Nothing To Disclose Her Identity

I love that the NY Times opened their online archives. One can while away the hours rummaging through the old articles with a few simple keyword searches.

If you're interested in the real people of the past (and I will confess to finding them fascinating, in the aggregate) the police-beat stories are endlessly engrossing. Many of them are sad. Some of them are gruesome. I am alternately reassured and appalled by the continuity of human folly. We haven't changed that much, really.

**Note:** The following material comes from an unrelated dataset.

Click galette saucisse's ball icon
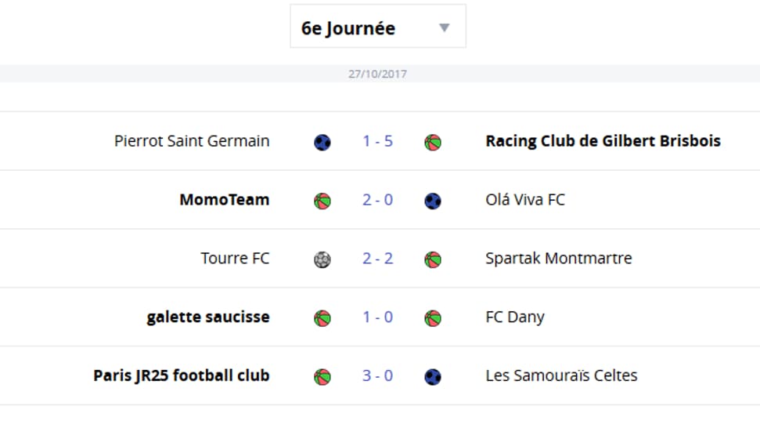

While poking through hits from the keyword 'knit,' I came across one with the evocative headline 'Nothing To Disclose Her Identity,' published 12 June 1885. I had a feeling it was going to lead me to a gruesome sort of story, the "unidentified body found" kind, and it did, to a short a notice of a young woman's body discovered on Riker's Island. As one might expect, the appearance and clothes of the deceased were described in the hope that someone might recognise her. The description of her dress ended thusly:

... and the stockings were of the peculiar homemade kind which only German women knit out of chocolate-colored worsted.
It is not clear (of course) if the 'chocolate-colored worsted' is a necessary feature of these 'peculiar homemade' stockings -- that is, I can't tell if the style of the stockings was what was distinctively German, and they just happened to be made of chocolate-coloured worsted, or if the chocolate colour was something that only German women would use. I suspect it's the former; the stockings are the only item for which a colour is given at all, which suggests that it might have been distinctive.

One wonders what, other than colour, made them so peculiar. Pattern stitches? Fancy clocks? Length? Googling "German Stockings" is (of course) no help; one gets an approximately equal number of hits for a modern knitting pattern and sites not safe for work. My weak German doesn't get me much farther, though I did try combinations of 'strumpf,' 'stricken,' and 'historiche.'

My library on nineteenth-century dress (German, German-American, or otherwise) is practically non-existent, so no help there. And no copy of No Idle Hands in my library either. Hmm. Must correct that at some point.

Further digging around in the Times Archive hasn't advanced the search much, either. Plenty of worsted stockings, some white cotton stockings, an assortment of chocolate-colored items, from charity ball tickets, to men's suits, to a mongrel dog, and Germans and German items galore. Nothing to shed any more light on the peculiarly German homemade stockings, however, and also nothing to indicate if the young woman who wore them was ever identified.